There may be debate about the number of cards conceded. The idea that no trade at all should have been done, however, and that Liberals should remain in splendid, untarnished isolation, would be to reduce the party to a receptacle for protest votes or, at best, suggest that its ambition was no more than to be some glorified think tank, whose ideas the other parties could then pinch and take the credit for.

Liberals should remember the words of David Steel who, making his own, successful bid for the party leadership in 1976, said:

We should combine our long-term programme with a readiness to work with others wherever we see what Jo Grimond has called the break in the clouds — the chance to implement Liberal policies . . . There are occasionally small “l” liberals to be found outside the Liberal Party, and we should never fear to co-operate with them effectively to promote some part of our cause.

Later that year, in his first address to the Liberal Assembly as leader, Steel pursued the theme:

I want the Liberal Party to be the fulcrum and centre of the next election argument — not something peripheral to it. If that is to happen, we must not give the impression of being afraid to soil our hands with the responsibilities of sharing power.

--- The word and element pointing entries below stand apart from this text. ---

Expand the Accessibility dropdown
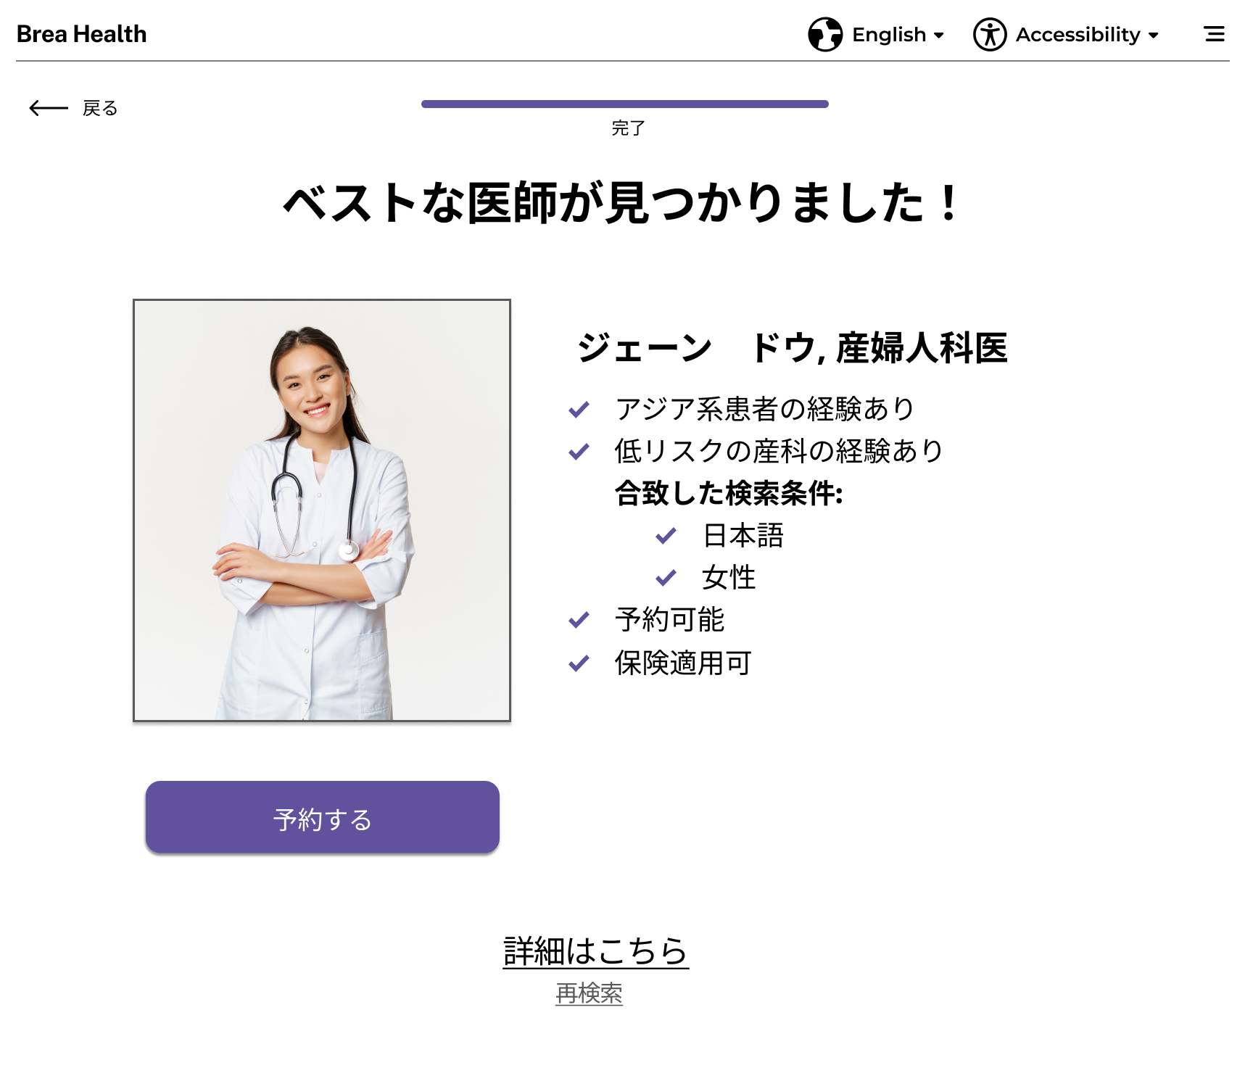The height and width of the screenshot is (1068, 1253). 1066,34
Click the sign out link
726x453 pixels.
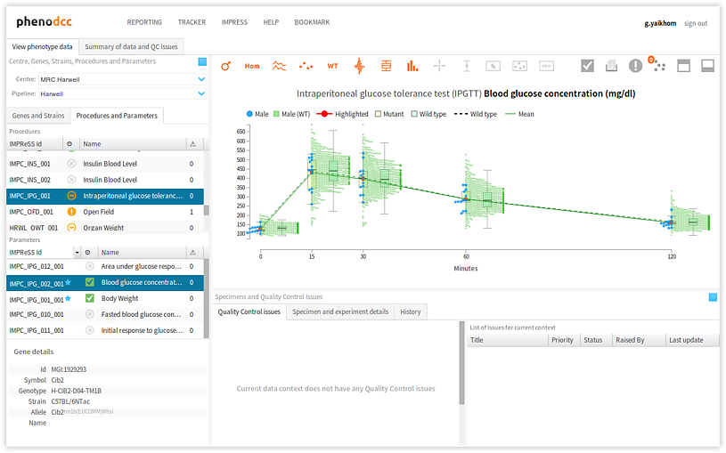pyautogui.click(x=696, y=23)
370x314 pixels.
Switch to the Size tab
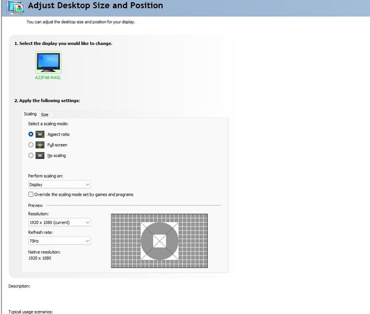tap(45, 115)
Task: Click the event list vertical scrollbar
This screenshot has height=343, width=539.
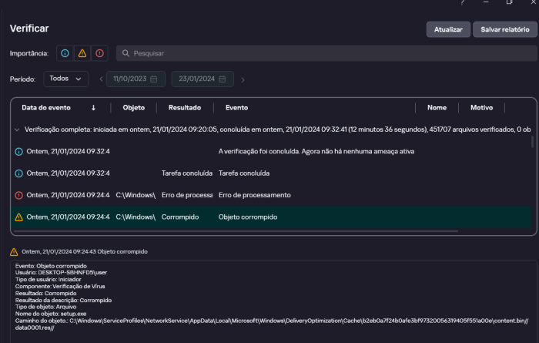Action: [x=532, y=142]
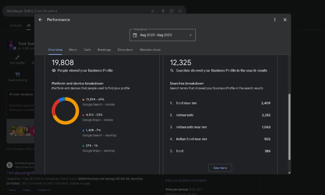Expand the Time period dropdown arrow
Viewport: 325px width, 195px height.
pos(190,35)
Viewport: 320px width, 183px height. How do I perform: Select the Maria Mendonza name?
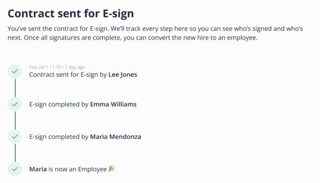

We must be bold enough to deploy our coalition case positively. We must go all out to attack other parties for wanting power exclusively to themselves, no matter on how small a percentage of public support.

The following year, Steel had led his party into the Lib-Lab pact with the Callaghan government. The NS‘s then political columnist, James Fenton, put the reaction of the Liberal Assembly to this small taste of reality charmingly:

Old habits of thought die hard, and the old habit of Liberal thought is abstract hope, a hope that, like Hamlet’s chameleon, eats the air, promise crammed. Liberal thought is not used to discussion of tactics or deals. It finds it difficult to concentrate, period. That is why Steel, in addressing the party, has the air of a teacher, but a teacher whose points are continually being missed.

What was that he said, for instance, about a coalition? “Now we have to demonstrate that if this much can be done by a tiny band of Liberals outside the government, how much more could be done by a larger group inside the next government.” Did he really say that? What does it mean?

Liberals know — how could they not, given their history? — that they will never get to glory in the sun on their own. Nick Clegg found his break in the clouds. Over the next few days his party’s task is to help him exploit that for all that they can.

It would be foolish and self-destructive, and ultimately, proof that a vote for the Liberals is a wasted vote, if delegates spent all their time bemoaning that the weather did not turn out differently.